Объясняется ли перекличка между Юрием Живаго и неудачливым зощенковским приспособленцем прямым заимствованием, опорой на какой-нибудь общий источник или чисто типологическим схождением, – вопрос, заслуживающий выяснения. Глубокую параллель к рассуждениям Живаго о творческой природе мимикрии образует работа Кайуа 1995 (замечание Б. Гройса).
[19] См. Щеглов 1986а: 59–60, Жолковский 1994а: 122–127, Попкин 1993: 76–81.
[20] Подобных «практических» сюжетов о театре у Зощенко много (Жолковский 1994а: 122–127).
[21] «Вспомнили театральные курьезы. Волошин рассказал случай, который впоследствии Зощенко положил в один из своих рассказов (“Случай в провинции”). Волошин, Алексей Толстой, одна балерина и певец как-то устраивали литературно-музыкальные вечера. В одном из южных городов долго не могли найти свободного зала. Наконец помещение было найдено – зал им был уступлен потому, что предполагавшееся чье-то выступление не состоялось. Вышел на сцену Толстой. Читает. За ним певица. Публика при ее виде аплодирует. Потом выступает с чтением стихов грузный Волошин. Аудитория, увидя его, аплодирует еще громче. После Волошина выбегает тоненькая балерина. И не успела она показаться – публика неистовствует. А когда они кончают номер – зрители молчат. Почему…? … Наконец за балериной опять выходит полный Толстой. Публика уже входит в раж… Словом, концертом остались все довольны… На другой день оказалось, что аудитория принимала концертантов за трансформатора, выступление которого, назначенное в этот день, не состоялось» (Басалаев: 572–573).

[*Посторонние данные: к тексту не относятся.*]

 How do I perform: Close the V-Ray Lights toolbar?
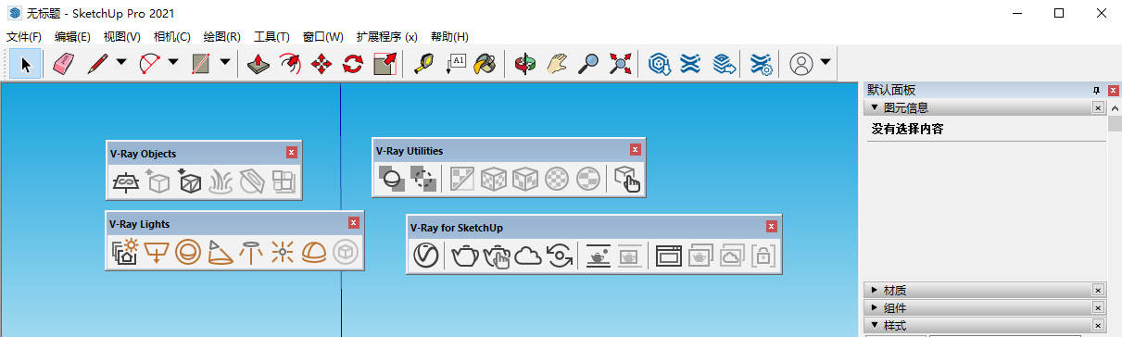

«Случай [этот]… произошел в 1912 г… “Случай в провинции” написан в 1924 году. Об этом же рассказал в своих воспоминаниях Л. Никулин, находившийся среди зрителей литературно-музыкального вечера с участием М. Волошина и А. Толстого» [Никулин: 260–261] (Купченко и Давыдов: 707 – Прим. сост.).
[22] Кстати, герой «Западни» (1933 г.), который «объездил Италию и Германию для ознакомления с буржуазной культурой и для пополнения недостающего гардероба», «ужинал с одной герцогиней», «кое-как по-французски и по-русски ей отвеча[л]», «хвалил ихнюю европейскую чистоту и культурность… [п]люнуть некуда» и «дума[л], вернусь в Москву – буду писать об этом и Европу ставить в пример», поразительно напоминает Маяковского. Пародия на его лесенку есть в рассказе того же года «Грустные глаза».
[23] В эссе «”Диск”» Ходасевич подробно описывает топографию и население Дома искусств (Ходасевич: 412–423).
[24] См. выше в наст. гл. и Прим. 15.
[25] Бескина проводит также интересные параллели СН с «Господином Прохарчиным» Достоевского, а ВМ с «Буваром и Пекюше» Флобера (сс. 75–76, 87–89).
[26] «ХАРУН АР-РАШИД (763–809) – араб. халиф… Данный в сказках “Тысяча и одна ночь” образ Х. ар-Р. – доброго и справедливого государя – идеализирован. Х. ар-Р. был вероломным и мстительным деспотом» (Коцарев 1975). Зощенко любил «Тысячу и одну ночь» (Молдавский 1977: 149). Примечательно, что этот эпизод ПВС («Встреча») озаглавлен так же, как упоминавшийся выше рассказ о бывшем богаче, которому революция «обломала зубы».